Le retour des Gunners

Vingt ans après avoir vu son rêve européen s’effondrer en finale face au FC Barcelone, Arsenal retrouve le sommet continental. Le club londonien s’est qualifié mardi soir pour la finale de la Ligue des champions après sa victoire contre l’Atlético Madrid (1-0) à l’Emirates Stadium, en demi-finale retour, après le nul obtenu à l’aller (1-1). Portés par un stade incandescent et un Bukayo Saka décisif avant la pause, les hommes de Mikel Arteta défieront le vainqueur du choc PSG-Bayern Munich le 30 mai à Budapest.

Saka libère Londres

Le match s’est longtemps joué sous tension. Arsenal a monopolisé le ballon, l’Atlético a verrouillé les espaces. Deux philosophies. Deux respirations opposées. D’un côté, le mouvement londonien. De l’autre, le mur madrilène.

Pendant près de quarante-cinq minutes, les Colchoneros ont résisté, compactés dans leur moitié de terrain, attendant la moindre faille pour contre-attaquer. Mais juste avant la pause, l’équilibre a basculé.

William Saliba perce la première ligne adverse et sert Viktor Gyökeres sur le côté. Le Suédois centre immédiatement. Leandro Trossard frappe puissamment. Jan Oblak repousse, mais Bukayo Saka surgit au second poteau et pousse le ballon au fond des filets (45e). L’Emirates explose. Londres respire. Arsenal touche enfin son horizon européen.

Griezmann, la dernière danse

Mené au score, l’Atlético Madrid est sorti de sa prudence habituelle après la pause. Diego Simeone a lancé ses hommes dans une bataille plus ouverte, plus physique, plus désespérée aussi. Antoine Griezmann, annoncé proche d’un départ, a tenté d’incarner une ultime révolte. À la 56e minute, l’attaquant français pense égaliser, mais David Raya réalise une intervention décisive.

Quelques minutes plus tôt, Giuliano Simeone avait déjà laissé passer l’énorme occasion de la soirée après une erreur de relance défensive de Saliba. Mais gêné par le retour de Gabriel, l’Argentin manque le cadre.

L’Atlético pousse alors dans les dernières minutes. Centres tendus. Seconds ballons. Pression constante. Mais Arsenal tient. Solide. Compact. Imperméable. La meilleure défense de cette Ligue des champions refuse de céder.

Londres efface vingt ans de silence

Cette qualification possède une résonance historique pour Arsenal. Depuis la finale perdue en 2006 au Stade de France face au FC Barcelone de Ronaldinho, Eto’o et Deco, le club londonien vivait dans l’ombre de ce rendez-vous manqué.

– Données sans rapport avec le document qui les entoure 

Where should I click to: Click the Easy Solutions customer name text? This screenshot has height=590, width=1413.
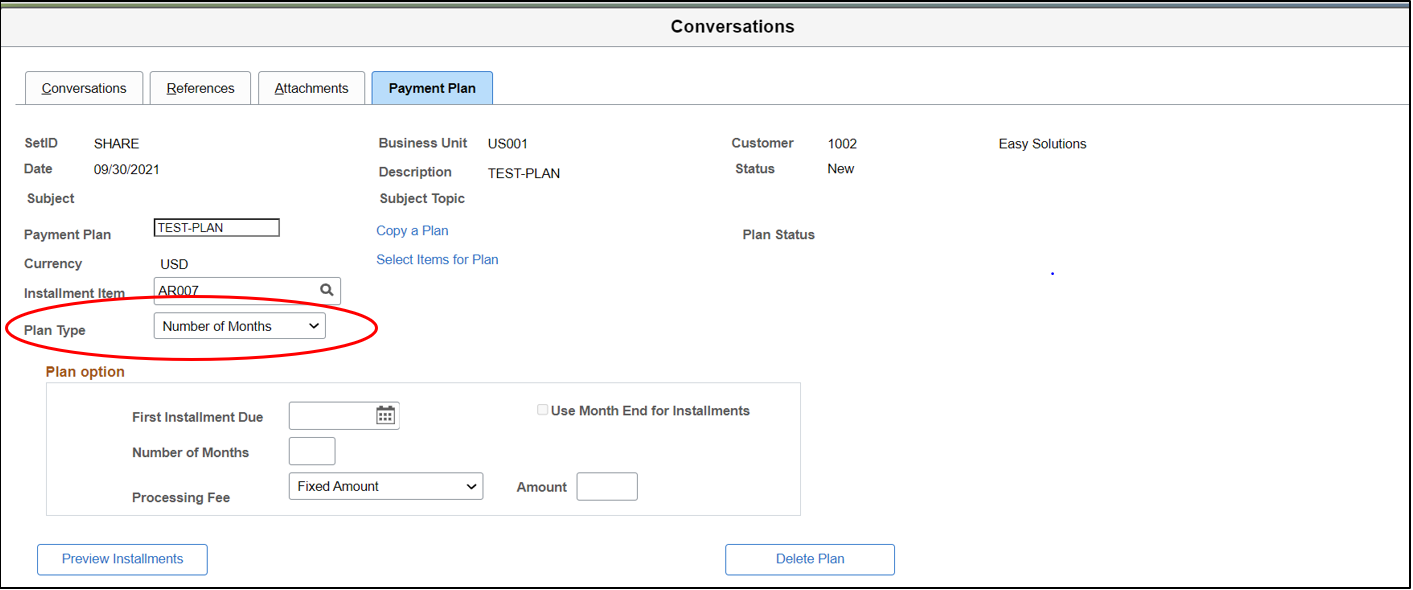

À l’époque, Arsène Wenger guidait une génération mythique portée par Thierry Henry, Robert Pirès ou Freddie Ljungberg. Deux décennies plus tard, une nouvelle génération rallume le rêve européen des Gunners.

William Saliba, seul Français de l’effectif titulaire ce mardi, symbolise cette renaissance. Impérial en défense malgré une frayeur en seconde période, le défenseur incarne cette équipe plus mature, plus résistante, bâtie pour les grandes nuits. Le journaliste britannique Simon Kuper écrivait : « Le football est la mémoire qui refuse de mourir. » À l’Emirates Stadium, Arsenal a justement joué contre ses propres fantômes — et les a finalement vaincus.

Budapest au bout du vertige

Au coup de sifflet final, les chants ont envahi les tribunes comme une déferlante rouge et blanche. Les joueurs tombent dans les bras les uns des autres. L’Emirates, longtemps hanté par les désillusions européennes, devient soudain un théâtre de résurrection.

Arsenal attend désormais le vainqueur de la seconde demi-finale entre le PSG et le Bayern Munich pour connaître son adversaire du 30 mai à Budapest.

Mais une vérité s’impose déjà sur l’Europe du football : les Gunners ne poursuivent plus seulement un rêve. Ils poursuivent désormais leur histoire. Comme l’écrivait Albert Camus, passionné de football : « Ce que je sais de la morale, c’est au football que je le dois. » Et mardi soir, Arsenal a rappelé qu’en football, la fidélité au rêve finit parfois par triompher du temps.